RECORDS SUPPLIED section start
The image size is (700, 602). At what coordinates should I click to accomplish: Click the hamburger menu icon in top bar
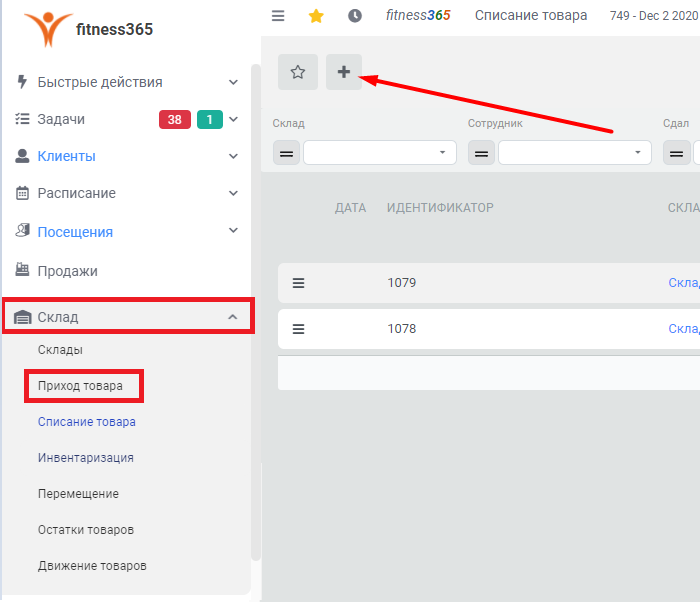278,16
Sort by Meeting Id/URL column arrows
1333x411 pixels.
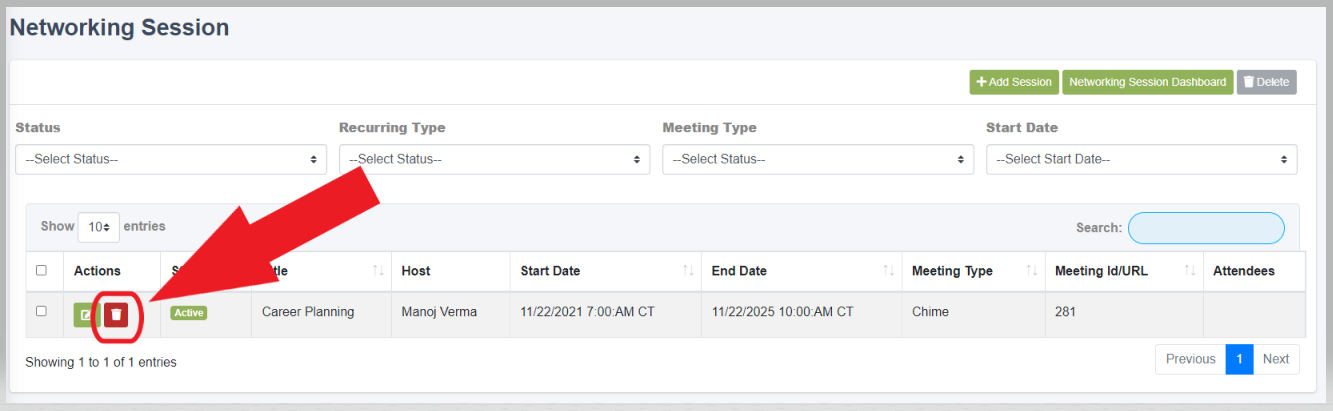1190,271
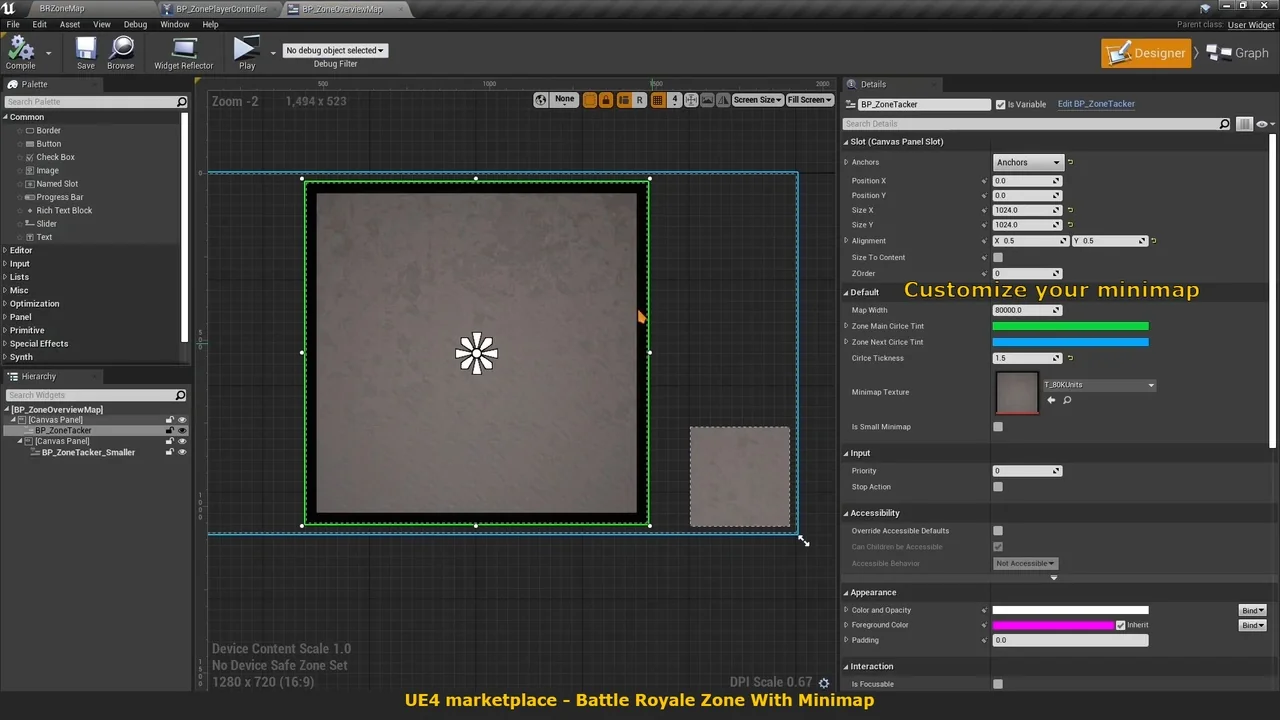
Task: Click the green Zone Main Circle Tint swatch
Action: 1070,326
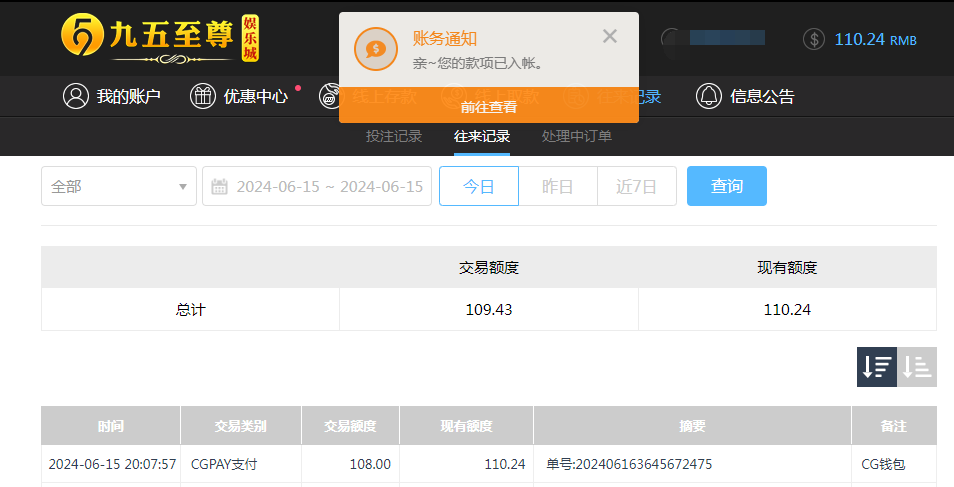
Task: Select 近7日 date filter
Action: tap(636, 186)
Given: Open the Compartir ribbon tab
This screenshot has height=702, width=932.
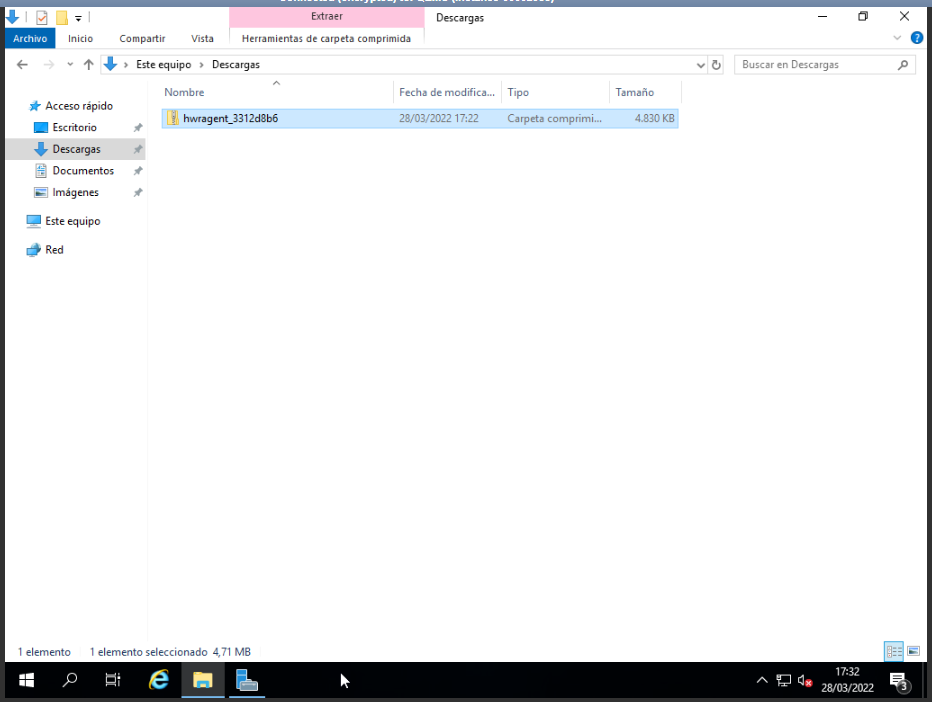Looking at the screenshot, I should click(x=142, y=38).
RECORDS SUPPLIED section end
PROBLEM TO WORK ON – Each entry is to be transcribed verbatim, and any picture in it is to be skipped.

RESPONSE AREA –
The image size is (700, 602). At what coordinates should I click to accomplish: Click the hamburger menu icon in top bar
278,16
Sort by Meeting Id/URL column arrows
1333x411 pixels.
1190,271
Task: Click the green Zone Main Circle Tint swatch
Action: 1070,326
Task: Select 近7日 date filter
Action: tap(636, 186)
Given: Open the Compartir ribbon tab
This screenshot has height=702, width=932.
Looking at the screenshot, I should click(x=142, y=38).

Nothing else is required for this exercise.